What is needed is an exact transcription of every entry below.

*** Opening Data for analysis ***

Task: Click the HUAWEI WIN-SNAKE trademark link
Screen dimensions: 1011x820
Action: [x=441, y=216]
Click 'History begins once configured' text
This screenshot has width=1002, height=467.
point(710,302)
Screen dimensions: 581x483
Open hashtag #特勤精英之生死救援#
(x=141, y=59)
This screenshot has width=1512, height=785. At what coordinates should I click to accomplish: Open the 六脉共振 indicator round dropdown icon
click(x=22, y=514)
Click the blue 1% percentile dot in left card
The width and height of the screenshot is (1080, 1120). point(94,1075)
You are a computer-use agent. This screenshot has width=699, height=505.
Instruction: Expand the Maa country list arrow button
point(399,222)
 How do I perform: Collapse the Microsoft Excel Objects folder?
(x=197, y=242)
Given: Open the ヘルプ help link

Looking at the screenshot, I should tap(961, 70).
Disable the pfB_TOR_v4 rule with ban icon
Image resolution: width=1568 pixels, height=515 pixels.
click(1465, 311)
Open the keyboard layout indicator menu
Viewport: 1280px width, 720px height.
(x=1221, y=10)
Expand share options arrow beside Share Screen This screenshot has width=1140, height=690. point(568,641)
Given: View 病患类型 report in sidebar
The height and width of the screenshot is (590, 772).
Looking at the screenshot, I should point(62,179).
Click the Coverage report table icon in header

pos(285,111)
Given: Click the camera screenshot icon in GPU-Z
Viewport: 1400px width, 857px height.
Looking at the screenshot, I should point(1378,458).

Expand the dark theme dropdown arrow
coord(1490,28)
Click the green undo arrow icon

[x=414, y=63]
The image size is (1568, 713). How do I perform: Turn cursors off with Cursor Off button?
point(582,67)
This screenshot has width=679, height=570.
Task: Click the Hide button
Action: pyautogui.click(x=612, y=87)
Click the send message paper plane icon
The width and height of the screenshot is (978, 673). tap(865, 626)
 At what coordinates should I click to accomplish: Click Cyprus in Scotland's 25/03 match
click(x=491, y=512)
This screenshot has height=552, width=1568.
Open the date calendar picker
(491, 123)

*** Closing Data for analysis ***

# Written solution:
Task: Click the HUAWEI WIN-SNAKE trademark link
Screen dimensions: 1011x820
Action: [x=441, y=216]
Click 'History begins once configured' text
This screenshot has width=1002, height=467.
point(710,302)
Screen dimensions: 581x483
Open hashtag #特勤精英之生死救援#
(x=141, y=59)
This screenshot has width=1512, height=785. At what coordinates should I click to accomplish: Open the 六脉共振 indicator round dropdown icon
click(x=22, y=514)
Click the blue 1% percentile dot in left card
The width and height of the screenshot is (1080, 1120). point(94,1075)
You are a computer-use agent. This screenshot has width=699, height=505.
Instruction: Expand the Maa country list arrow button
point(399,222)
 How do I perform: Collapse the Microsoft Excel Objects folder?
(x=197, y=242)
Given: Open the ヘルプ help link

Looking at the screenshot, I should tap(961, 70).
Disable the pfB_TOR_v4 rule with ban icon
Image resolution: width=1568 pixels, height=515 pixels.
click(1465, 311)
Open the keyboard layout indicator menu
Viewport: 1280px width, 720px height.
(x=1221, y=10)
Expand share options arrow beside Share Screen This screenshot has width=1140, height=690. point(568,641)
Given: View 病患类型 report in sidebar
The height and width of the screenshot is (590, 772).
Looking at the screenshot, I should point(62,179).
Click the Coverage report table icon in header

pos(285,111)
Given: Click the camera screenshot icon in GPU-Z
Viewport: 1400px width, 857px height.
Looking at the screenshot, I should point(1378,458).

Expand the dark theme dropdown arrow
coord(1490,28)
Click the green undo arrow icon

[x=414, y=63]
The image size is (1568, 713). How do I perform: Turn cursors off with Cursor Off button?
point(582,67)
This screenshot has width=679, height=570.
Task: Click the Hide button
Action: pyautogui.click(x=612, y=87)
Click the send message paper plane icon
The width and height of the screenshot is (978, 673). tap(865, 626)
 At what coordinates should I click to accomplish: Click Cyprus in Scotland's 25/03 match
click(x=491, y=512)
This screenshot has height=552, width=1568.
Open the date calendar picker
(491, 123)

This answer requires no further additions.